Exporting Spark ML Models to the Portable Format for Analytics
The common perception of machine learning is that it starts with data and ends with a model. In real-world production systems, the traditional data science and machine learning workflow of data preparation, feature engineering, and model selection, while important, is just one aspect. A critical missing piece is the deployment and management of models, as well as the integration between the model creation and deployment phases.
The Portable Format for Analytics (PFA) is an emerging open standard for exporting and executing analytic applications, in particular machine learning models and pipelines. A key benefit of PFA is that the format specifies both serialization as well as execution of the model. This makes models exported to PFA independent of the model producing application and truly portable across languages, frameworks, and runtimes.
Aardpfark is a Scala library and domain-specific language (DSL) for easily creating PFA models. It is initially aimed at exporting Apache Spark ML models and pipelines to PFA.
Deploying Spark ML pipelines for low-latency scoring is currently particularly challenging. While Spark’s MLlib machine learning library is powerful, elegant, and works well in batch scoring scenarios, it is relatively ill-suited to the needs of many real-time predictive applications, as the dependence on the Spark SQL runtime introduces unacceptable latencies.

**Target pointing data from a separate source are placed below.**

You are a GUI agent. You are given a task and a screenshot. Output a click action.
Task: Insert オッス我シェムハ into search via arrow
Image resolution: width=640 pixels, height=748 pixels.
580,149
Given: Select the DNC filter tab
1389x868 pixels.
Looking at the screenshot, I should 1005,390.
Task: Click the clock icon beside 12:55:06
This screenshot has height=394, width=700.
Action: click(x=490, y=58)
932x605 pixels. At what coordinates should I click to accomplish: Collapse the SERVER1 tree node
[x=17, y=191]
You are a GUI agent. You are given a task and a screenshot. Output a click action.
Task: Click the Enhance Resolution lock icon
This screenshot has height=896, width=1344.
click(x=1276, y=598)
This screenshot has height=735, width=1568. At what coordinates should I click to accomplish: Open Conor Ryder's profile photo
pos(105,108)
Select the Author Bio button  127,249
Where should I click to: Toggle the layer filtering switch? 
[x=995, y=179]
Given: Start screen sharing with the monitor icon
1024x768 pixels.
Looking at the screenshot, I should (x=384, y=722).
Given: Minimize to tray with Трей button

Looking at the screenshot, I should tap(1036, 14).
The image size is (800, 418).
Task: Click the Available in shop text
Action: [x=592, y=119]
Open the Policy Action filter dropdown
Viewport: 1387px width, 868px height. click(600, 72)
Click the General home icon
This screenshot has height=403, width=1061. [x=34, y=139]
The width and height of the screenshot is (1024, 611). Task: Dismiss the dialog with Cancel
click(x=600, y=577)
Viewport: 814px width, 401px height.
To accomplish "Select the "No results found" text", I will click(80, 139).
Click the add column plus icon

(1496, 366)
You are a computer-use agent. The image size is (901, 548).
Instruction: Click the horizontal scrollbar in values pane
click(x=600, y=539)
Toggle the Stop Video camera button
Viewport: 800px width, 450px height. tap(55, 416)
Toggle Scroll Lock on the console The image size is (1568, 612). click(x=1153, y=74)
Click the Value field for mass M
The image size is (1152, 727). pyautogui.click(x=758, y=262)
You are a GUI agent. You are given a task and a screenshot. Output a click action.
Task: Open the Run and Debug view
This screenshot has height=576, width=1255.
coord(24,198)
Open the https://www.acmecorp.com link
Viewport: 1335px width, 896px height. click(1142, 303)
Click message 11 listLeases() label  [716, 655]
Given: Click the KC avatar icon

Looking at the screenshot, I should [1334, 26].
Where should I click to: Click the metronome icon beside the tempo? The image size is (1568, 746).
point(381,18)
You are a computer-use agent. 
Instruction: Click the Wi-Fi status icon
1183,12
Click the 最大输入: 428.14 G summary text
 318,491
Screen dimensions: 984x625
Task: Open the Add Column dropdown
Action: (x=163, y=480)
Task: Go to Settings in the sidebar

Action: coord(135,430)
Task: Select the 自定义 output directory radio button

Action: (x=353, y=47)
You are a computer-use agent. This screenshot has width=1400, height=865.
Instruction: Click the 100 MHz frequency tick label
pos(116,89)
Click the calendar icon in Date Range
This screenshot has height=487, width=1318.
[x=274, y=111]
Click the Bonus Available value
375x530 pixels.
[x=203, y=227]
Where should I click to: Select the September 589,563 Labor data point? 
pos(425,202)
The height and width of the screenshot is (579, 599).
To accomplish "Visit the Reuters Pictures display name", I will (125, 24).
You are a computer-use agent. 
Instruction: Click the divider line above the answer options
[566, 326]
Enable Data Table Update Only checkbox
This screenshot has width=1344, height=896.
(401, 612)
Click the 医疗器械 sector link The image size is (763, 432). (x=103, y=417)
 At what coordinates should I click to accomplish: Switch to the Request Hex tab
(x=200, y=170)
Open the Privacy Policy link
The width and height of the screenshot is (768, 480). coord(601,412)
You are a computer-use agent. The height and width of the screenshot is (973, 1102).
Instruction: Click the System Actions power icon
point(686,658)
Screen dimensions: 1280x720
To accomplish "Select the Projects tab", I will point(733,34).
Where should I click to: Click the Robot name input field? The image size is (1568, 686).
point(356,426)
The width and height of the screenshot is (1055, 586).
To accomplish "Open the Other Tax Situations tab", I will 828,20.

By exporting Spark ML models and pipelines to PFA, Aardpfark dramatically simplifies deployment and enables low-latency scoring for real-time applications.
Why should I contribute?
The Aardpfark project currently covers many Spark ML predictors and transformers, as well as pipelines consisting of supported components. We aim to add coverage for almost all Spark ML components in the future, as well as Python support. We also aim to complete the Scala DSL for PFA creation and push out a first release. Further down the road, we intend to expand Aardpfark to cover other popular machine learning libraries, starting with scikit-learn. If you want to simplify deployment of machine learning models using open standards, we welcome contributions to the project in all these areas.